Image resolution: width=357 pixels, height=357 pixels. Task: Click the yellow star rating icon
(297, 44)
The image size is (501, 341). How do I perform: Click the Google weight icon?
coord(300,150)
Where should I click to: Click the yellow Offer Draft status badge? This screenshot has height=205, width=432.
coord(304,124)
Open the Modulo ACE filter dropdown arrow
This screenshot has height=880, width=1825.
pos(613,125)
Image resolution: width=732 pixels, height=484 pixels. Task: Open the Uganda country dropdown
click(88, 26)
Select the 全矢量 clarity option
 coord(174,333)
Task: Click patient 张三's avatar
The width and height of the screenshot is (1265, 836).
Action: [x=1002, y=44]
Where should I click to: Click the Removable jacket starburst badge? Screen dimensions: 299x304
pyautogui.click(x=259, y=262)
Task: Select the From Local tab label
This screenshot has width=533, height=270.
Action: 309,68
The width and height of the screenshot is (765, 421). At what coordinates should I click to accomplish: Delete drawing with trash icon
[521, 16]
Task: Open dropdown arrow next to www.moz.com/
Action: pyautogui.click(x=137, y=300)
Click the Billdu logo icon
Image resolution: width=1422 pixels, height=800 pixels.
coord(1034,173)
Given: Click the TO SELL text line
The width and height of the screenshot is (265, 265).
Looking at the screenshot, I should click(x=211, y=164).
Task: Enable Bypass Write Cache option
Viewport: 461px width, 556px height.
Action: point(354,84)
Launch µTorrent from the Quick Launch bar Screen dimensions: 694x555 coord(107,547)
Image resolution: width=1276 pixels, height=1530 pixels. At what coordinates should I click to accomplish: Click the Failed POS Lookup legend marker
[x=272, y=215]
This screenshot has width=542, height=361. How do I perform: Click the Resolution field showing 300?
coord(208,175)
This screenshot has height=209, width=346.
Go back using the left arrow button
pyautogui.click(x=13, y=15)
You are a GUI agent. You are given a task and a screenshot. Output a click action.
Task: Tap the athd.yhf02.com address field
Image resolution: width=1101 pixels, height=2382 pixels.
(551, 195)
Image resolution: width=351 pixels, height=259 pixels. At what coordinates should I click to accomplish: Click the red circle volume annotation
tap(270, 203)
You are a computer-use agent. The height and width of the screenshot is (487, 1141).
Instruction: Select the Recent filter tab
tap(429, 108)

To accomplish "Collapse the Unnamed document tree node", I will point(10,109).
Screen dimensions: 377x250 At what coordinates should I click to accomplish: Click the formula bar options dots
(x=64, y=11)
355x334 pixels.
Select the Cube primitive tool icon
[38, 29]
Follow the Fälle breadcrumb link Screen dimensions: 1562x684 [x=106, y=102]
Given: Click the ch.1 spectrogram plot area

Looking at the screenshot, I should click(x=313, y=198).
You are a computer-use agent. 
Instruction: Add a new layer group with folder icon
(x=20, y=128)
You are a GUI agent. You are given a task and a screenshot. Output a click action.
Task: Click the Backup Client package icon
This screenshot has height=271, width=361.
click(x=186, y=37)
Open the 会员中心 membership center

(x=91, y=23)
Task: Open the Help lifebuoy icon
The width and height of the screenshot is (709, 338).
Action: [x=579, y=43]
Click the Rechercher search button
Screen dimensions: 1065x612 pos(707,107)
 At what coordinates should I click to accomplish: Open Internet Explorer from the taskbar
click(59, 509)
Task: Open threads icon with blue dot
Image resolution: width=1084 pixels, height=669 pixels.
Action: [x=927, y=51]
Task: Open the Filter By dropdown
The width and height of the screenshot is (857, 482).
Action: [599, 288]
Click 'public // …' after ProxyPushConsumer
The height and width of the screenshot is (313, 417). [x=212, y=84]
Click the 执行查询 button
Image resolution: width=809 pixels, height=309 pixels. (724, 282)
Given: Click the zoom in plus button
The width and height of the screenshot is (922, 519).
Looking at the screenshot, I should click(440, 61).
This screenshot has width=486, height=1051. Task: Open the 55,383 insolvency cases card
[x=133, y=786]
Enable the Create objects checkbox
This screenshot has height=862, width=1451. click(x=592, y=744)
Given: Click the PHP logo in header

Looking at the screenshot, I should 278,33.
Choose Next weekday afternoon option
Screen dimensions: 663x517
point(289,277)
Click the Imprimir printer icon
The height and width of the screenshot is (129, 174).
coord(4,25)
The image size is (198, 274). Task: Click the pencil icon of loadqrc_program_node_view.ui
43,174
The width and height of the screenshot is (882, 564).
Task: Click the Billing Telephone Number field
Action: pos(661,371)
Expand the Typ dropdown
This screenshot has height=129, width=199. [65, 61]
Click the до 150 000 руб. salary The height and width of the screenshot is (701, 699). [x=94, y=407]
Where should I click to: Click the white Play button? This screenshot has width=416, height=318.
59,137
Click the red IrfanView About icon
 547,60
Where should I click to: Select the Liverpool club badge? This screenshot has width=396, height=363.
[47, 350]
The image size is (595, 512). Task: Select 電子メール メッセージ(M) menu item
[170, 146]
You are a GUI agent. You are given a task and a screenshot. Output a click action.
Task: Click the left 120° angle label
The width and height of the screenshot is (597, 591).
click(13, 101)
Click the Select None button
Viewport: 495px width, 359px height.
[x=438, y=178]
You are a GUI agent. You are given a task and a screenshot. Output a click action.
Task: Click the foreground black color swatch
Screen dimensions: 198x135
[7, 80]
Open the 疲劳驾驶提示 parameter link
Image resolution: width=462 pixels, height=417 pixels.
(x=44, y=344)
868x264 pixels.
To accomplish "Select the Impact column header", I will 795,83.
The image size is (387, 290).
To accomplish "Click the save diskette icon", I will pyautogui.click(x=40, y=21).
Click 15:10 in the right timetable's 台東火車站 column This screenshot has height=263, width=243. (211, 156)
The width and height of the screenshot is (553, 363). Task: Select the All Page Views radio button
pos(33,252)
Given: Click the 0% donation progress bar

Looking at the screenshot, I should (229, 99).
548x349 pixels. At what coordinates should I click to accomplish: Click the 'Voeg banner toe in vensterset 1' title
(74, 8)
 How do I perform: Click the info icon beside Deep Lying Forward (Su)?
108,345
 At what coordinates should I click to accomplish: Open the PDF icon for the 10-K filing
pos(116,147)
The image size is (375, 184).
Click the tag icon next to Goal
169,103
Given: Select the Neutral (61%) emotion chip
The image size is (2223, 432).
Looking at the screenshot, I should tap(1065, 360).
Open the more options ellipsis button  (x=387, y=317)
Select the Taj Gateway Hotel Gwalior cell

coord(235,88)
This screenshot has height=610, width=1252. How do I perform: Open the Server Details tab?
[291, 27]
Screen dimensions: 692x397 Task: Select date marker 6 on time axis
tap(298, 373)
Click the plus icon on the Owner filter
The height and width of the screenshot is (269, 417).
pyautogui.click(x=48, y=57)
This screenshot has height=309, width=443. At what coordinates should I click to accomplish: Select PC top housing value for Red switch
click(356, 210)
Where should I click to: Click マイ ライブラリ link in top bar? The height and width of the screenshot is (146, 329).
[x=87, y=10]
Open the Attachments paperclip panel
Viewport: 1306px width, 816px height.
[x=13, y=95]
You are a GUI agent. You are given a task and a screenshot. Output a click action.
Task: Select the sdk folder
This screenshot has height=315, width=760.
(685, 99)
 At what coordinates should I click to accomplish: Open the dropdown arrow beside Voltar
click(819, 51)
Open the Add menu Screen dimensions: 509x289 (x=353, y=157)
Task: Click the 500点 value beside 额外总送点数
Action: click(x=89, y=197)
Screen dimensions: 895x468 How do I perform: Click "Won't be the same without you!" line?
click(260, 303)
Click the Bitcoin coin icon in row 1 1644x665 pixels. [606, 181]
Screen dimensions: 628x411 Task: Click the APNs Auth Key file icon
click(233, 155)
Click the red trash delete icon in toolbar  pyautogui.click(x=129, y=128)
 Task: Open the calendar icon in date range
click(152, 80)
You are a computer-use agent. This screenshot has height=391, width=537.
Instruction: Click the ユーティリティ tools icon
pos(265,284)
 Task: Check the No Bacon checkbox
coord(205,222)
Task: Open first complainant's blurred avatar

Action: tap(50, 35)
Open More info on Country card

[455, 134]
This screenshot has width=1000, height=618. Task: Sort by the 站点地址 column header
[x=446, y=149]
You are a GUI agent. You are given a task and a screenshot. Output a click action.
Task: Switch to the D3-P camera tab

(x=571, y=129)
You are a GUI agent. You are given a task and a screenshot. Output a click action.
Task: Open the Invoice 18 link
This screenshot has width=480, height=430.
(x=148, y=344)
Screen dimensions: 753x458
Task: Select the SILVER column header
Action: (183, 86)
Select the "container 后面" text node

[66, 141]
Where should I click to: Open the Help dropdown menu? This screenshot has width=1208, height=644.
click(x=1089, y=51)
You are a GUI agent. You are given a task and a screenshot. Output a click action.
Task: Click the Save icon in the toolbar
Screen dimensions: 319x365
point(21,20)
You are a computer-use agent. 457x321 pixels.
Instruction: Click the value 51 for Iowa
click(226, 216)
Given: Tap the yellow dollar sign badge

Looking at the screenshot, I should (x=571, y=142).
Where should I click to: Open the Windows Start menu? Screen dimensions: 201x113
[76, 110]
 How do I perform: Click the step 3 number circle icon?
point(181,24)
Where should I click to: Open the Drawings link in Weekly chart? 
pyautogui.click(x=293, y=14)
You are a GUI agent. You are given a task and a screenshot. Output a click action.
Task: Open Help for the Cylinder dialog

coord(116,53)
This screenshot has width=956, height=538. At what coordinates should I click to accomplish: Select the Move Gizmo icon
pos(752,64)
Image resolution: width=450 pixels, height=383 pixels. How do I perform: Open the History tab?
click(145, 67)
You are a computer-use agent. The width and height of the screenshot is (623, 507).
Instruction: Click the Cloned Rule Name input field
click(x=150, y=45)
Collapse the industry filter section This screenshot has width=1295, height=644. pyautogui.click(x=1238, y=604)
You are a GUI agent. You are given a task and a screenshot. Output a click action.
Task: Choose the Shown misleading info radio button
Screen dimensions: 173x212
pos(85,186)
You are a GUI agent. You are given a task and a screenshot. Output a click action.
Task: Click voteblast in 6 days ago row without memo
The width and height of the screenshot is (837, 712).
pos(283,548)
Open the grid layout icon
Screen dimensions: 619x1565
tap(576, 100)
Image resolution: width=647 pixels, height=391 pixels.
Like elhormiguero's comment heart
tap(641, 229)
════════
**REQUIRED ACTION**
Take the entries above and return only the lines from the one with "Open the Attachments paperclip panel" to the one with "Task: Open the Invoice 18 link", both included, unchanged.

**SOLUTION FOR THIS EXERCISE**
Open the Attachments paperclip panel
Viewport: 1306px width, 816px height.
[x=13, y=95]
You are a GUI agent. You are given a task and a screenshot. Output a click action.
Task: Select the sdk folder
This screenshot has height=315, width=760.
(685, 99)
 At what coordinates should I click to accomplish: Open the dropdown arrow beside Voltar
click(819, 51)
Open the Add menu Screen dimensions: 509x289 (x=353, y=157)
Task: Click the 500点 value beside 额外总送点数
Action: click(x=89, y=197)
Screen dimensions: 895x468 How do I perform: Click "Won't be the same without you!" line?
click(260, 303)
Click the Bitcoin coin icon in row 1 1644x665 pixels. [606, 181]
Screen dimensions: 628x411 Task: Click the APNs Auth Key file icon
click(233, 155)
Click the red trash delete icon in toolbar  pyautogui.click(x=129, y=128)
 Task: Open the calendar icon in date range
click(152, 80)
You are a computer-use agent. This screenshot has height=391, width=537.
Instruction: Click the ユーティリティ tools icon
pos(265,284)
 Task: Check the No Bacon checkbox
coord(205,222)
Task: Open first complainant's blurred avatar

Action: tap(50, 35)
Open More info on Country card

[455, 134]
This screenshot has width=1000, height=618. Task: Sort by the 站点地址 column header
[x=446, y=149]
You are a GUI agent. You are given a task and a screenshot. Output a click action.
Task: Switch to the D3-P camera tab

(x=571, y=129)
You are a GUI agent. You are given a task and a screenshot. Output a click action.
Task: Open the Invoice 18 link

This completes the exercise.